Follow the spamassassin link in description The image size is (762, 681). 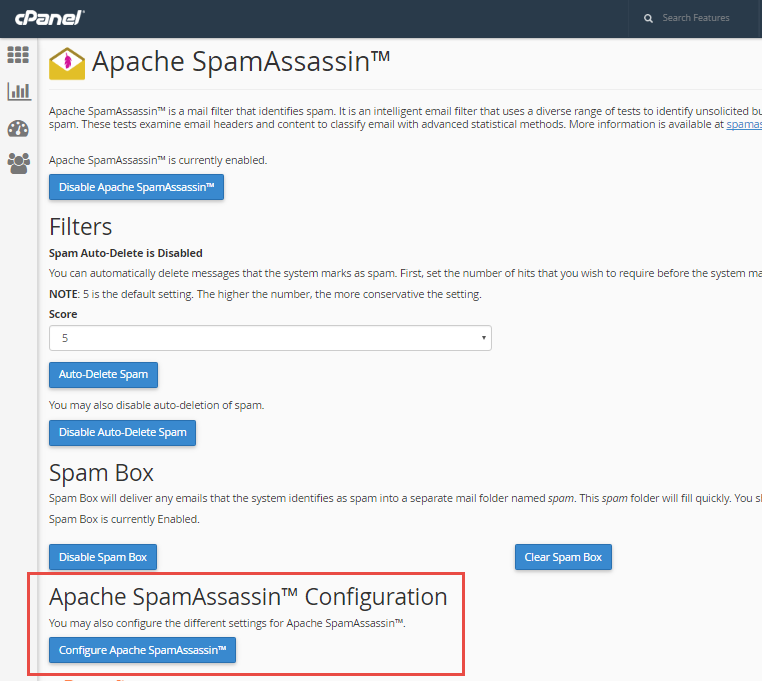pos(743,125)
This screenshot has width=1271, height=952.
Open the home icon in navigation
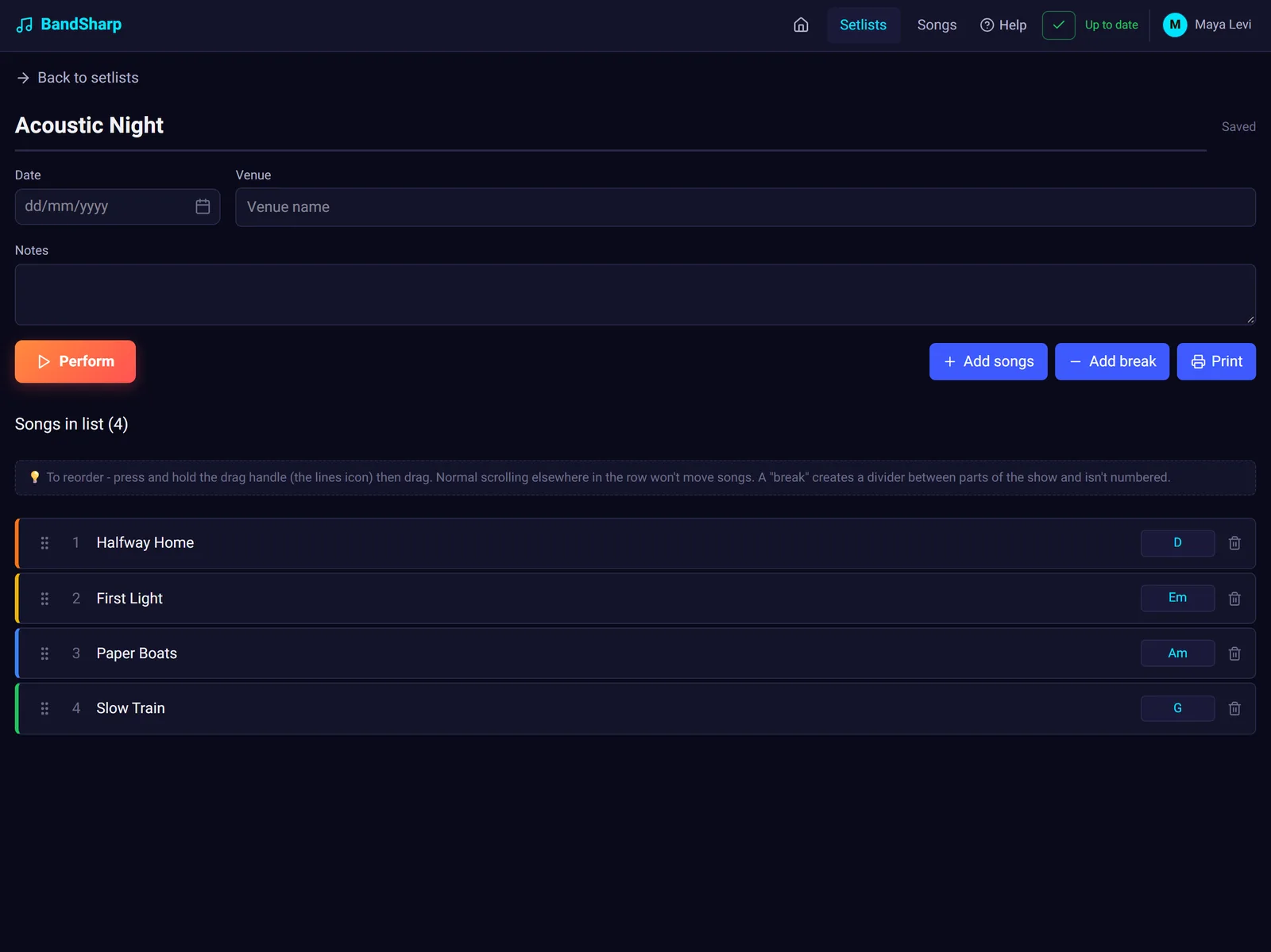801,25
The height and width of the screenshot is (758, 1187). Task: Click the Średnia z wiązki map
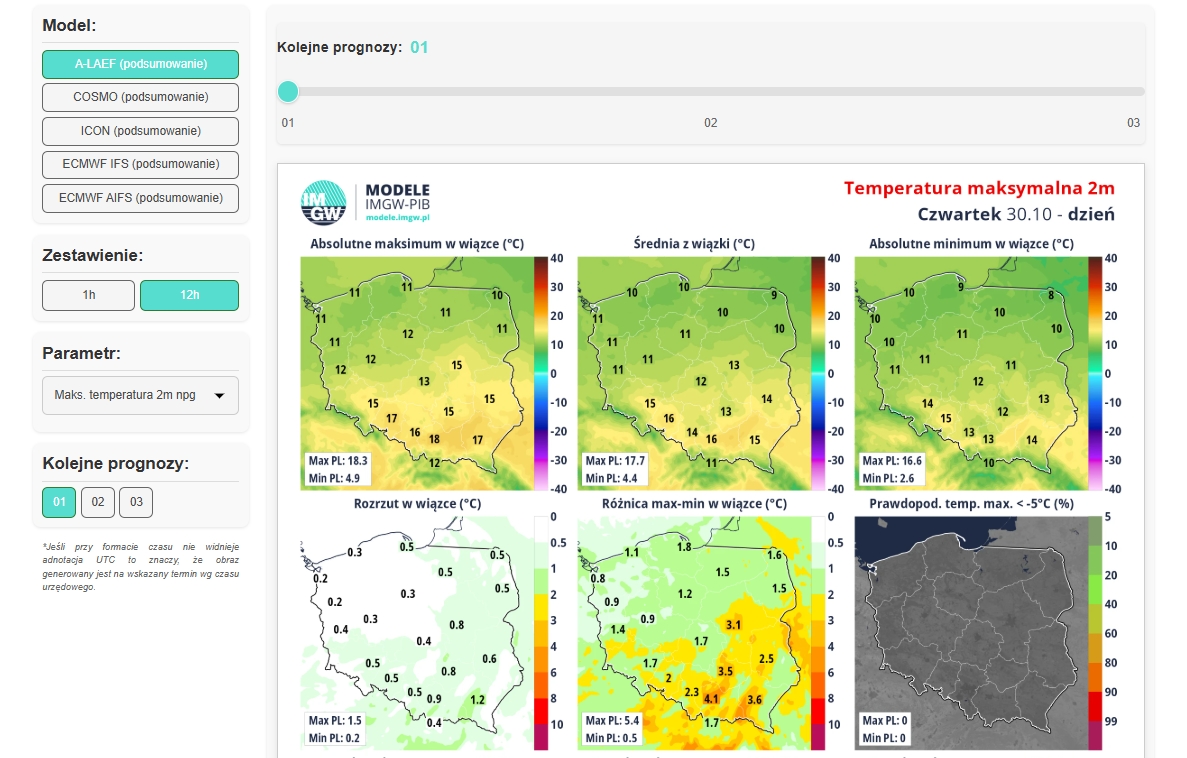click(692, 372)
========================
Nothing but the lines from the one containing "Open the home icon in navigation" to the last line of the records should be returned, exactly as they appear and without pictures.

Open the home icon in navigation
801,25
The height and width of the screenshot is (758, 1187). Task: Click the Średnia z wiązki map
click(692, 372)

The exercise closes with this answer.